Second, there is the Tea Party phenomenon, which Rushkoff argues is “the first true political movement to emerge out of present shock.” I’m not so sure I buy that argument; careful ethnographic study of the Tea Partiers suggest that they are mainly a continuation of hard-right conservative politics, juiced by the election of an African-American Democratic President.
But Rushkoff’s beef with Tea Partiers isn’t that they’re too rightwing. It’s that they’re too impatient to deal with the complexities of today, seeking instead to impose harsh and simple solutions rather than wrestle with the challenge of governing in the real world. And that certainly is a classic response to too much change and overstimulation. Years ago, sociologist Myron Orfield told me that whenever the rate of population growth exceeded ten percent per year in a given locality, towns and counties started voting down local budgets. Shouting “no, stop the future” is hardly a viable response to present shock.
And third there is the Occupy movement, which Rushkoff argues is “the first truly postnarrative political movement,” but that it too hasn’t produced a coherent answer to what ails us:
Unlike a political campaign designed to get some person in office and then close up shop…this is not a movement with a traditional narrative arc. It is not about winning some debate point and then going home. Rather, as the product of the decentralized networked-era culture, it is less about victory than sustainability. It is not about one-pointedness, but inclusion. It is not about scoring a victory, but groping toward consensus….Occupy Wall Street is not a movement that wins and ends; it is meant more as a way of life that spreads through contagion and creates as many questions as it answers.”

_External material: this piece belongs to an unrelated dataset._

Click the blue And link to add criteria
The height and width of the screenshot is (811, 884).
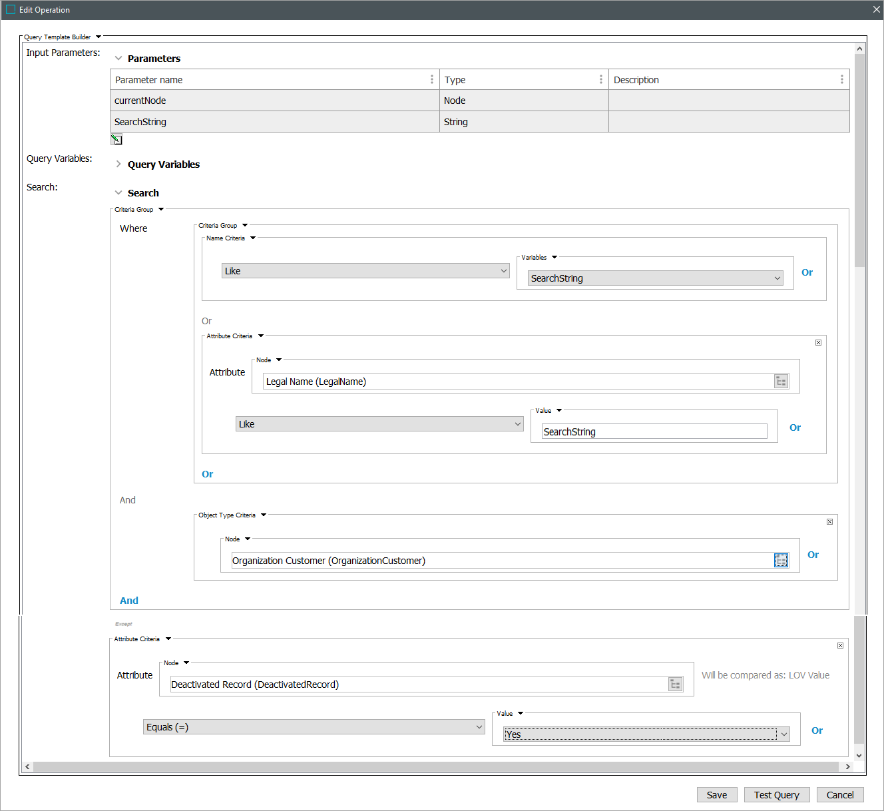click(x=129, y=601)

None of these movements are tenable. Apocalypse is out of the question. Shrinking government and cutting taxes isn’t going to make present shock go away–and besides, if the Tea Party had its way most of its members (and the rest of us) might have a few more bucks in our pockets, but vastly increased costs of self-protection. And Occupy didn’t last, not as occupations, anyway. If the police hadn’t cracked down, the endless general assembly meetings would have eventually lost their momentum because they didn’t scale as decision-making platforms for the movement.
Is there a way to reclaim living in the present? As I note above, Rushkoff offers some hints at what a “presentist” politics might look like, but alas, it’s the book’s weakest element. “It could mean making sure we understand the difference between a marketplace that has been designed to accelerate no matter what and a reality that may or may not share this embedded agenda,” he writes near the book’s finish. “It could mean beginning to envision slow paths to sustainability that don’t require zombies or the demise of a majority of the world’s population. Most of all, as when confronting any of the many faces of present shock, it means accepting responsibility and dominion over the moment in which we are living right now.”
Well, I can buy that idea. Having finished this book review, I’m going to go for a long bike ride. My FitBit says I’ve only taken 1,255 steps so far today. And my SleepCycle app tells me that whenever I work out, I get a better night’s sleep. But I already knew that, didn’t I?